» **Brief**:
Reproduce the data verbatim, starting at the line containing "Open Reinforcement Fine-Tuning" and continuing through the final line of the data, with both ends included.

» **Exercise inputs**:
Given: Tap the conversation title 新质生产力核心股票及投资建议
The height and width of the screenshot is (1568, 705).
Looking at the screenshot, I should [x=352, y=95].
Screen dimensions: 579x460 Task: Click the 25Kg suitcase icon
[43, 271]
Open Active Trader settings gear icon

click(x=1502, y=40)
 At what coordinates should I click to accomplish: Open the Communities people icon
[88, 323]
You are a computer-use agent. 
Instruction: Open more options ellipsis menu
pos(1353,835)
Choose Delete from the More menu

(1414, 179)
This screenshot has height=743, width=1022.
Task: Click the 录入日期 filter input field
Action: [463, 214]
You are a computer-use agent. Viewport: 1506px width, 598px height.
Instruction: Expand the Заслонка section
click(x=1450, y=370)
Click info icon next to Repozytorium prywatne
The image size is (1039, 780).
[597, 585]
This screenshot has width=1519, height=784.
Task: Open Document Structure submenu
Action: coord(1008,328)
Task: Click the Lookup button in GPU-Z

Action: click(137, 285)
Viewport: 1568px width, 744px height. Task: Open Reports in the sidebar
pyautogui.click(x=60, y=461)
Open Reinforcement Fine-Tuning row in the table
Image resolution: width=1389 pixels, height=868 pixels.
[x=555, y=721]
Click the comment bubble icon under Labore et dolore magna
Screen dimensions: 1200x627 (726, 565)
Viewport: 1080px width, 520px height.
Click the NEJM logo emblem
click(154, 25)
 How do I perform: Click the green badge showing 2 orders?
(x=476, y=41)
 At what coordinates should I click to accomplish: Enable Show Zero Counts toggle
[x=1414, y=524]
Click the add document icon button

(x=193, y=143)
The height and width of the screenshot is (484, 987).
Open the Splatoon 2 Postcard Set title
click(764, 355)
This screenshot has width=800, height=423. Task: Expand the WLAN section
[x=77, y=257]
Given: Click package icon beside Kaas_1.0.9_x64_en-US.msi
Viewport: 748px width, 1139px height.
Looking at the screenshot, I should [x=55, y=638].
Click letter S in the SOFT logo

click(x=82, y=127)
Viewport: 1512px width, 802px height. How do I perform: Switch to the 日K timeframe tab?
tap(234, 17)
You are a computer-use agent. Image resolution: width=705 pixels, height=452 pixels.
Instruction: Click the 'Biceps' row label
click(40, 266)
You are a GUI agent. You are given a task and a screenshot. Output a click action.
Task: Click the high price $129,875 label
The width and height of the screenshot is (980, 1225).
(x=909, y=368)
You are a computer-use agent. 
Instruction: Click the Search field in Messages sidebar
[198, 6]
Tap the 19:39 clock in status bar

» **Problem solution**:
Open Reinforcement Fine-Tuning row in the table
Image resolution: width=1389 pixels, height=868 pixels.
[x=555, y=721]
Click the comment bubble icon under Labore et dolore magna
Screen dimensions: 1200x627 (726, 565)
Viewport: 1080px width, 520px height.
Click the NEJM logo emblem
click(154, 25)
 How do I perform: Click the green badge showing 2 orders?
(x=476, y=41)
 At what coordinates should I click to accomplish: Enable Show Zero Counts toggle
[x=1414, y=524]
Click the add document icon button

(x=193, y=143)
The height and width of the screenshot is (484, 987).
Open the Splatoon 2 Postcard Set title
click(764, 355)
This screenshot has width=800, height=423. Task: Expand the WLAN section
[x=77, y=257]
Given: Click package icon beside Kaas_1.0.9_x64_en-US.msi
Viewport: 748px width, 1139px height.
Looking at the screenshot, I should [x=55, y=638].
Click letter S in the SOFT logo

click(x=82, y=127)
Viewport: 1512px width, 802px height. How do I perform: Switch to the 日K timeframe tab?
tap(234, 17)
You are a computer-use agent. Image resolution: width=705 pixels, height=452 pixels.
Instruction: Click the 'Biceps' row label
click(40, 266)
You are a GUI agent. You are given a task and a screenshot. Output a click action.
Task: Click the high price $129,875 label
The width and height of the screenshot is (980, 1225).
(x=909, y=368)
You are a computer-use agent. 
Instruction: Click the Search field in Messages sidebar
[198, 6]
Tap the 19:39 clock in status bar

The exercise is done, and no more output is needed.